Dem entsprechend schrieb ein wenig später Boris Groys in „Die Zukunft gehört der Tautologie“ (1995):
Dabei sind alle Formen der Ironie, Sinn- und Formverschiebung oder des Spiels, d. h. alle Formen der Differenz, ausgeschlossen, denn falls sie auftreten, wird das Publikum sie als bewußte, absichtliche Strategie nicht einschätzen können, sondern nur denken, daß der Produzent dank seiner Natur oder seinem kulturellen Background immer schon »anders« ist. Das Neue oder das Differente ist unter diesen Bedingungen nicht mehr möglich.
Die Folge ist nach Weibel ein melancholisches Stadium, das darin gipfelt, dass die Kunst selbst nicht mehr weiß, was ihr eigentlich fehlt.
Weibel übersieht allerdings, dass aus der bloßen Tatsache der Warenform nicht notwendigerweise ein ökonomischer Wert entspringt. Im Falle der Kunst gilt genau das Gegenteil. 99,999% aller verfügbaren Kunstwerke sind nicht nur viel zu billig, sondern schlichtweg unverkäuflich. Und gerade weil die meiste Kunst einen Wert nahe Null hat, existieren auf der anderen Seite die viel gescholtenen Exaltationen des Marktes. Sie sind nur konsequent, weil das der Preis für die ungeheuere Unsicherheit über den wirklichen Wert der Werke ist. Daher ist auch die Trennung in sogenannte Marktkunst und Kuratorenkunst unsinnig. Denn gerade weil es Kuratorenkunst gibt, ein in der Summe anonymer Prozess, in dem sich weder Produzent, noch Konsument kennen, sind extreme Spekulationen und Preisblasen erst möglich geworden. (In früheren Zeiten wurde Preis weitgehend zwischen Auftraggeber und Künstler festgelegt.)
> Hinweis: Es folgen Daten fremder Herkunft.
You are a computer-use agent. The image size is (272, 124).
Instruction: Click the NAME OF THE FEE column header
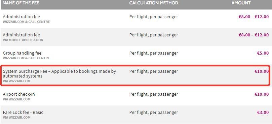pos(21,3)
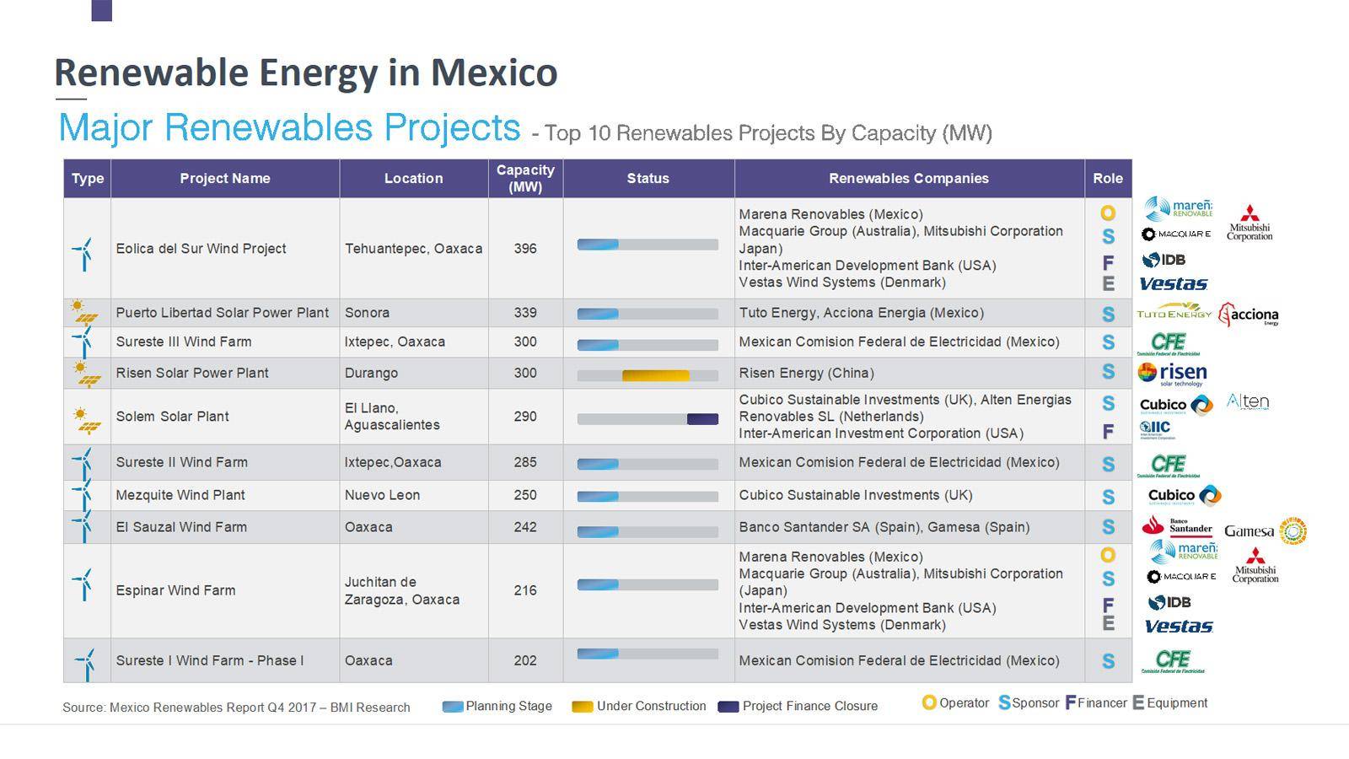Click the Operator legend icon at bottom
Image resolution: width=1349 pixels, height=759 pixels.
[928, 702]
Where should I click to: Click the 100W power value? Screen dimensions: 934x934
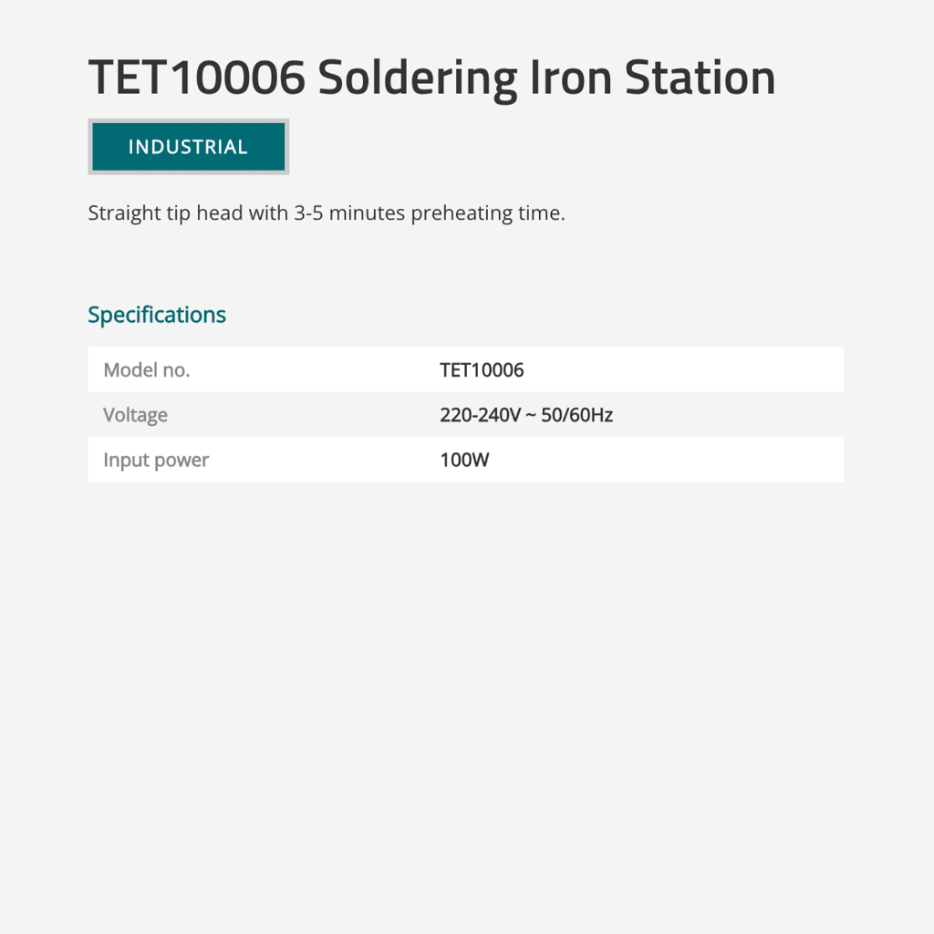point(464,461)
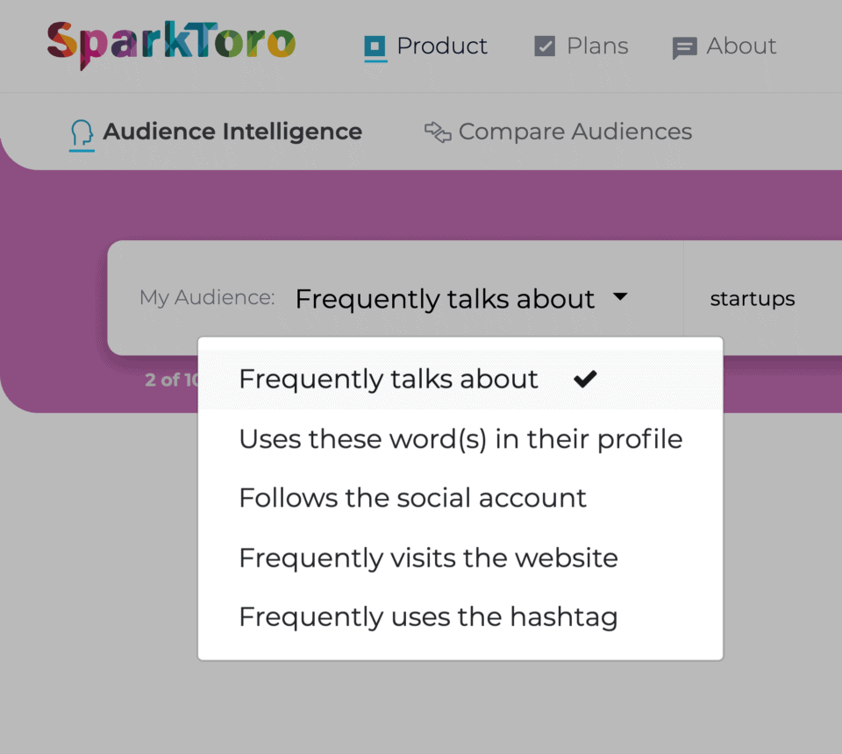Click the Plans checkmark icon
The width and height of the screenshot is (842, 754).
545,45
Gerade weil Kunst fast nur noch kuratiert wird, entsteht auf der Produzentenseite ein riesiges Überangebot, das durch den Flaschenhals der Kuration drängt, die Preise drückt und die spekulative Unsicherheit erhöht. Die verabscheute Marktkunst ist dagegen eine Angelegenheit weniger Spezialisten.
Die Documenta der Gesellschaft
Wenn die hier nur stichpunktartig referierte Dialektik von Entgrenzungen, Abwesenheiten und Auflösungserscheinungen in der zeitgenössischen Kunst einen Schluß erlauben sollte, bei einem Minimalkonsens, nach dem Kunst außerhalb der Institutionen nicht mehr wahrnehmbar wäre, dann den, dass jede Praxis nur auf eine Praxis der Einbildungen der anderen hinausliefe. Kurz gefasst stellt sich die einstige Trias Künstler, Werk und Publikum so dar: die Künstler, ohne Selbst (Wollscheid), allenfalls Designer und Produktstrategen, wie auch ihre Exegeten und Vermittler. Die Werke leere Zeichen und die Rezipienten Kulturtouristen auf der Suche nach sich selbst.
Damit wäre, um in einem Bild von Robert Pfaller zu bleiben, nicht mehr Beten das Ziel, sondern Gebetsmühlen aufzustellen.
Als Alternative bliebe noch der Rückzug auf eine distanzierte Beobachtung, kunstsoziologisch unterfüttert, am Rande des eigenen Verschwindens, das sich reziprok aus dem Verschwinden der Kunst ergibt, ein geringfügiges Notat, das sich nennt die Documenta der Gesellschaft.